Authors: Rosie Best
For Jessie and Imogen, my weird sisters.
Sitting half in and half out of my bedroom window, a foot resting on the fire escape, I checked myself over one last time. Phone. Oystercard. Keys. Mace. Paint.
I hoped I wasn’t going to need the first four.
I climbed out and the window slid into place behind me with the kind of silence you have to work at. It’d taken a week and four whole cans of WD-40.
The freezing air hit the back of my throat and I shivered. There’s something about the night between 2 and 5am that crawls into your bones if you let it, leaves you breathless and shivering. You can do one of two things – stay safe and warm in bed, or get out and keep moving.

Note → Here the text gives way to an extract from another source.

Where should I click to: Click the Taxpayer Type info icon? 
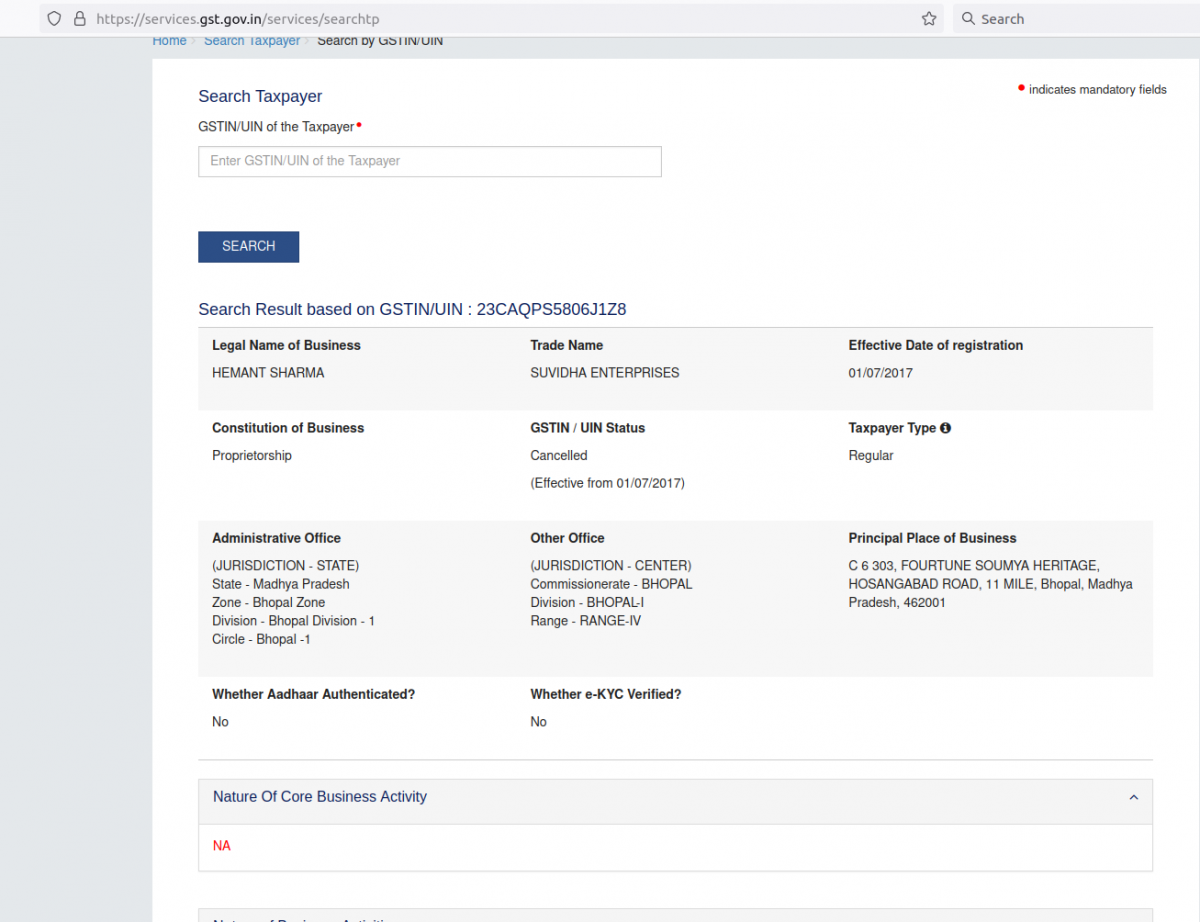(945, 428)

I tiptoed down the fire escape and landed with a crunch in the alley round the back of the house, between the big black cars. Their polished bodywork glittered in the moonlight, like the carapaces of giant sleeping beetles. At the security gates I tapped out the code that kept our little bunch of houses locked away from the rest of the city; fortress, madhouse and ghetto in one neat silky package.

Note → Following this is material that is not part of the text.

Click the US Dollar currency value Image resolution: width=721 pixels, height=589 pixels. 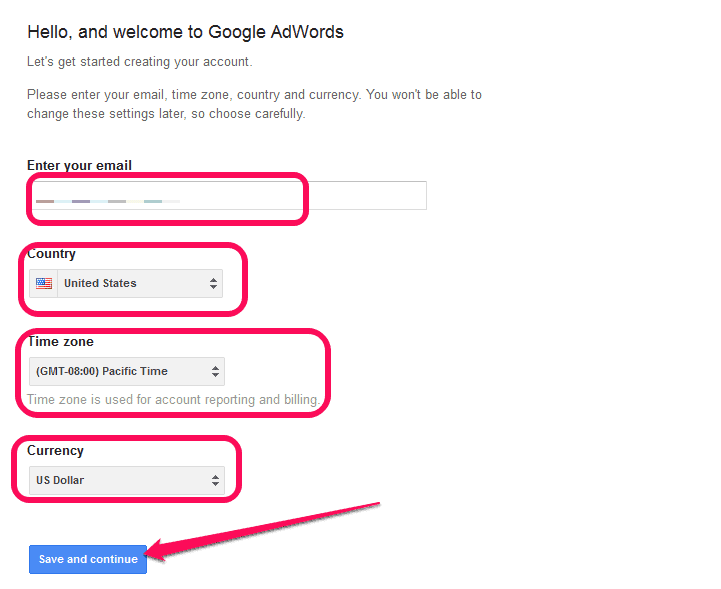pyautogui.click(x=60, y=481)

Lingering in the shadow by the wall, I zipped up my old grey hoodie, pulled the hood up over my face and shifted the backpack on my shoulders, feeling the reassuring slosh-clank of the aerosol cans against my back. I looked like a troublemaker – but an anonymous one.
A flock of CCTV cameras perched all along the fence, silently judging the passers-by. Even at this time of night the footpath through the park wasn’t deserted. A homeless man sat in one of the patches of light beneath a wrought-iron streetlamp with a scabby terrier at his side, and a lone mad jogger bounced past me in skintight Lycra shorts, fluorescent headphones swinging with every stride. I’d seen him before. Was this the middle of the night to him, or the first hours of tomorrow?
I heard a screech of drunken laughter and four girls stumbled onto the path in front of me. Their vintage frocks hung wonkily off their shoulders and one of them was limping along in a single Jimmy Choo.
They wove close enough for me to make out their faces, and my hands flew to my hood, pulling it right down. Cold water seemed to flood through my veins. I stumbled and nearly stopped in my tracks, but forced myself to keep putting one foot in front of the other.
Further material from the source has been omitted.